Consider some of these ways of using the sense of smell in fiction: 

  • As a defining character trait - For me, the scent of pipe tobacco will always conjure up pleasant memories of my fifth and sixth grade teacher, who was also the principal of our tiny elementary school in Yellowstone Park. He was one of the first adults outside my family to make me feel like I was smart, and strong, and like it was okay to be different from the other kids. What scents would be fundamentally characteristic of the people in your story? What emotional response would other characters have to that scent?
  • As a character "quirk" - Some people have a very strong sense of smell, and will notice the mishmash of scents that are present even before they notice visual or auditory details when they arrive  in a new place, or meet a new person.  How might your story be different if one of your characters has this trait?
  • To evoke a sense of place in the setting. There's nothing quite like smell to make a reader feel grounded in a setting. The smell of the sea, the reek of gasoline at the shop, the delicious musty paper and ink smell of a library....aaaahhhh!
  • To set a mood - Real estate agents recommend baking cookies or bread before showing a house, because for most people those scents set a mood of peaceful hominess. How would the mood in the same house change if a character walked in and smelled antiseptic cleaners? Or cigarette smoke? Or blood?
  • To trigger flashbacks - Because scents are such powerful memory triggers, they can be used in writing to call up events from a character's past that can help fill in the back story. 
  • To create obstacles. Scents that are associated with a traumatic experience can cause people to have flashbacks of their trauma. If your protagonist has experienced that kind of trauma, how could the associated scents create intangible obstacles to prevent him or her from achieving story goals?

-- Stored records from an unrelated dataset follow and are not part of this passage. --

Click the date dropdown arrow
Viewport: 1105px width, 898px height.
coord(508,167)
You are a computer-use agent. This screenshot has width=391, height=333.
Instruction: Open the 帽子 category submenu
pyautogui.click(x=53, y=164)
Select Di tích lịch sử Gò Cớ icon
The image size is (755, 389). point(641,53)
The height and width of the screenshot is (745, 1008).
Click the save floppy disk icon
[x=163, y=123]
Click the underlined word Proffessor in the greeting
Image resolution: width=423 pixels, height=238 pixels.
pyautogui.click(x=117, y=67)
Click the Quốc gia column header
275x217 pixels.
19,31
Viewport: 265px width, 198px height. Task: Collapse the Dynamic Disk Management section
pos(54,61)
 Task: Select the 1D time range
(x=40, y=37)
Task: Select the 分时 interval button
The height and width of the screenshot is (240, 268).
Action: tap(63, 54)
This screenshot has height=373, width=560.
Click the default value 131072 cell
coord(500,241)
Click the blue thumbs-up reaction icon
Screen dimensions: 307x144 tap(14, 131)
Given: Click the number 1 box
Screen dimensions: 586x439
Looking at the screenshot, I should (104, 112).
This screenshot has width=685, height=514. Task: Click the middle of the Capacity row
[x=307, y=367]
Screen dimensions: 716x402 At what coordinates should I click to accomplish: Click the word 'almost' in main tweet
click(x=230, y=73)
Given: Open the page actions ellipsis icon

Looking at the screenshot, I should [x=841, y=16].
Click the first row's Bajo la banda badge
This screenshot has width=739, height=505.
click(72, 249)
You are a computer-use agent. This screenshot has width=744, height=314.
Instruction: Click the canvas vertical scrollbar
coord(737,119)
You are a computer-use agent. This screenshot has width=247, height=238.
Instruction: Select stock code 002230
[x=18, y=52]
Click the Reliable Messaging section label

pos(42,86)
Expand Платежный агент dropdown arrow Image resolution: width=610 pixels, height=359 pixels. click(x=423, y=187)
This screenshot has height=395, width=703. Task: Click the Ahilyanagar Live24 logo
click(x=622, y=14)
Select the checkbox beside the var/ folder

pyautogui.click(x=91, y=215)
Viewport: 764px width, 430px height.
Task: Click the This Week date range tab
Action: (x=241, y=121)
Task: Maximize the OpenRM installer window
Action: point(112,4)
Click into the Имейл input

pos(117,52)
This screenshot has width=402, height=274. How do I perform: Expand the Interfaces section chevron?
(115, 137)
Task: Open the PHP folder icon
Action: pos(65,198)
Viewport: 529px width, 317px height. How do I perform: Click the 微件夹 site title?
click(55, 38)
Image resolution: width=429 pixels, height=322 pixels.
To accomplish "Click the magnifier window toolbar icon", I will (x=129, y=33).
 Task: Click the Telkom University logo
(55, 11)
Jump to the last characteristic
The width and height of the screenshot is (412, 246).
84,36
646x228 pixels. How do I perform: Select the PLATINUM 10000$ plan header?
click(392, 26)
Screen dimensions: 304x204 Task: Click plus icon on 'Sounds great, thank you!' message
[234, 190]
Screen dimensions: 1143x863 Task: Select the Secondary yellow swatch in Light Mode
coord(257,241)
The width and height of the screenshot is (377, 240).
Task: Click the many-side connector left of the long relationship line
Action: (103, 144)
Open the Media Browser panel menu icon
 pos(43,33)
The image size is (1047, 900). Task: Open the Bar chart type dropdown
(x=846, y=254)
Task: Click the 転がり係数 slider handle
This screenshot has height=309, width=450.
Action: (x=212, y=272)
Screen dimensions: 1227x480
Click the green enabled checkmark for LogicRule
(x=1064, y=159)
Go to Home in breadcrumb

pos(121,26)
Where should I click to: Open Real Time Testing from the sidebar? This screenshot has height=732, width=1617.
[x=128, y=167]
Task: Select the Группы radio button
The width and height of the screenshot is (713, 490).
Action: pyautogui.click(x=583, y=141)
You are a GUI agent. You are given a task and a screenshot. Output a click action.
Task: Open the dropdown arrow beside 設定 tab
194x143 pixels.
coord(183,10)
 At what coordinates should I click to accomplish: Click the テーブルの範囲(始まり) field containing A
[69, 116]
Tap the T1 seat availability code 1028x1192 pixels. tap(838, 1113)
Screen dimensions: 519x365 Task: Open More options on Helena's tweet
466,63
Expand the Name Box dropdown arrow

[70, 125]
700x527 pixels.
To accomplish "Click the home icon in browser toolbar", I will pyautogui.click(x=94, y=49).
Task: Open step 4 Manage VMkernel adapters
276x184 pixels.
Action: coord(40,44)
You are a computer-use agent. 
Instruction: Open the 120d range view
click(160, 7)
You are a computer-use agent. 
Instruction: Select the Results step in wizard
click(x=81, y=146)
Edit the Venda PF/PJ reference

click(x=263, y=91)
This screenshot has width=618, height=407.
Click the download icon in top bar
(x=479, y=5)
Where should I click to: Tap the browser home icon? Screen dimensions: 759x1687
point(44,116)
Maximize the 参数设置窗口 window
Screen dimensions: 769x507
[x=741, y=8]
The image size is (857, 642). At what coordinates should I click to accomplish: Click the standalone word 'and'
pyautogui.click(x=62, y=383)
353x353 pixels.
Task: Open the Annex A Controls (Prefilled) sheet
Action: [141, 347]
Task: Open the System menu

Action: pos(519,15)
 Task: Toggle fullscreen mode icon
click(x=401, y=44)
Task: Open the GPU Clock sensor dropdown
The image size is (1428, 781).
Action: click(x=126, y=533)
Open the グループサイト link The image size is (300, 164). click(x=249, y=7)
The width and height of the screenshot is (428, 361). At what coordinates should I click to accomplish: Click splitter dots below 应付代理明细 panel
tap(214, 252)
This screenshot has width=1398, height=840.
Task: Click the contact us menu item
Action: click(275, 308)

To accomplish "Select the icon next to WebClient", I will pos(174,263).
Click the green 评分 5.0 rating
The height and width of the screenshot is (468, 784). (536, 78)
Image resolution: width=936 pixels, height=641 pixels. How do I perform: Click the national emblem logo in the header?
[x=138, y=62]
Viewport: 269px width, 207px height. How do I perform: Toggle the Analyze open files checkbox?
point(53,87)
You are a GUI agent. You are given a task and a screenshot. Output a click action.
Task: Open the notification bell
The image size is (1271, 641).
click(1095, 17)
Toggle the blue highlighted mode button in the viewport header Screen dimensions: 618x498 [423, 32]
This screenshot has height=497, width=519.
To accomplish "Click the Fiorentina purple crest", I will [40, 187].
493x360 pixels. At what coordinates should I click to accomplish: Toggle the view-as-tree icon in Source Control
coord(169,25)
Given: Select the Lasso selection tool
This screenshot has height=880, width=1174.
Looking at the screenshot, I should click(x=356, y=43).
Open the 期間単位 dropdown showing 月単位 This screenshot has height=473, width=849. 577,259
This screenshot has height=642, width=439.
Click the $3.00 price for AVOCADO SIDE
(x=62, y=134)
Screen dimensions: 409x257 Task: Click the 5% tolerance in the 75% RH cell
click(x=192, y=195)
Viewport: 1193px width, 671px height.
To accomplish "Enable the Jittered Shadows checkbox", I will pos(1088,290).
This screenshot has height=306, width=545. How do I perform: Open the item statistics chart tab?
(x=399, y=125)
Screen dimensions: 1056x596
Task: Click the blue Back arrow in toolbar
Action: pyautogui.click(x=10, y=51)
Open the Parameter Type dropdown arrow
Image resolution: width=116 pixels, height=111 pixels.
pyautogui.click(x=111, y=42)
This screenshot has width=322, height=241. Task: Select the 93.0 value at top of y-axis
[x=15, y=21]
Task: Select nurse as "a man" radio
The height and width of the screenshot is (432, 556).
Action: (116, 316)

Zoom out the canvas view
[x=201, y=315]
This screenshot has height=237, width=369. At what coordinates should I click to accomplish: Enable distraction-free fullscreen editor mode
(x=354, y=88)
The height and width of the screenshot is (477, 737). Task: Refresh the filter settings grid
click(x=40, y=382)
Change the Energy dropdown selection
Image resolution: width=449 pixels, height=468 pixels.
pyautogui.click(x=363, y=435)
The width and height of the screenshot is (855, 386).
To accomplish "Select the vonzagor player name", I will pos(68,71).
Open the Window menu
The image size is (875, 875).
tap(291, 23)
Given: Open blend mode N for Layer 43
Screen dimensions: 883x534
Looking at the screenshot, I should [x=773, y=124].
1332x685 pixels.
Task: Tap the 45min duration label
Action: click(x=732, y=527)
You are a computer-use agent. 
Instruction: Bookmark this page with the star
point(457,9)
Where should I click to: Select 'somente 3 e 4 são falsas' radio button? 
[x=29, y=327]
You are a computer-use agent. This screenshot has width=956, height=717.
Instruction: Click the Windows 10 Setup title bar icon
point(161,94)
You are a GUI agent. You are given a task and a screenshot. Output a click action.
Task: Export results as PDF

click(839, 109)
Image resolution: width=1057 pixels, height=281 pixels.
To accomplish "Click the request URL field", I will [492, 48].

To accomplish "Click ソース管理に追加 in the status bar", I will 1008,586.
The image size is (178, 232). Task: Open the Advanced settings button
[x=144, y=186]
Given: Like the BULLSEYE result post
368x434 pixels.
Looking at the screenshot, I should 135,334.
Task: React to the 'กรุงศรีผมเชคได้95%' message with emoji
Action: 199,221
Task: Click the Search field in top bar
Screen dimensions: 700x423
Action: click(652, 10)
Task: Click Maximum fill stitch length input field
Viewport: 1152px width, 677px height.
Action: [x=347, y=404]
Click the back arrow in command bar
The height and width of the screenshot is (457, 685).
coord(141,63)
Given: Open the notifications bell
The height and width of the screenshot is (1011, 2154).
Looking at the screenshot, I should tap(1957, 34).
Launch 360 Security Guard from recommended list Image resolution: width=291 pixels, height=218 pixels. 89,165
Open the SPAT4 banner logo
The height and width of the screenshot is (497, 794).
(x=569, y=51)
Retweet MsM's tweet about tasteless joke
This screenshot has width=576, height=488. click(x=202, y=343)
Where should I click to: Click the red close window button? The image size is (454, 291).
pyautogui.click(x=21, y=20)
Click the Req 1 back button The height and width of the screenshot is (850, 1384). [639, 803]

Something to keep in mind when including scent in your writing is that although scents can evoke strong emotional responses in people, they won't necessarily evoke thesame emotional responses. Different people will have different memories associated with the same scents--for someone else, the scent of pipe smoke might bring visceral memories of interactions with an abuser, not pleasant memories of a supportive mentor. So you might want to choose your signature scents carefully. And it might be a good idea to give a careful description of the specific emotional response or memories your character associates with a given smell just so there's no confusion on the part of the reader. 

Scents can be difficult to describe, however. With vision and hearing, which are more closely associated with language in our brains, we have developed strong vocabularies of descriptors. Visually, we can talk about color, size, shape, brightness, or dimness. With sound we can speak in terms of pitch, and intensity, and harmonics. Three notes played together to make a single harmonic sound are called a chord--but what is the word for three scents that come together to form a single pleasant scent? We don't have one. And yet, in some ways, describing scent can push us to use language in a more creative, intuitive way than we might with some of the more easily described senses.

For example, we might use figurative language. If we say he smelled like lilacs, we're employing a simle--obviously he isn't literally a lilac, it's just a comparison. Or we might borrow descriptions from other senses. If we say a thing had a heavy, bitter scent, the word heavy is borrowing from the tactile senses, and the word bitter is borrowing from taste.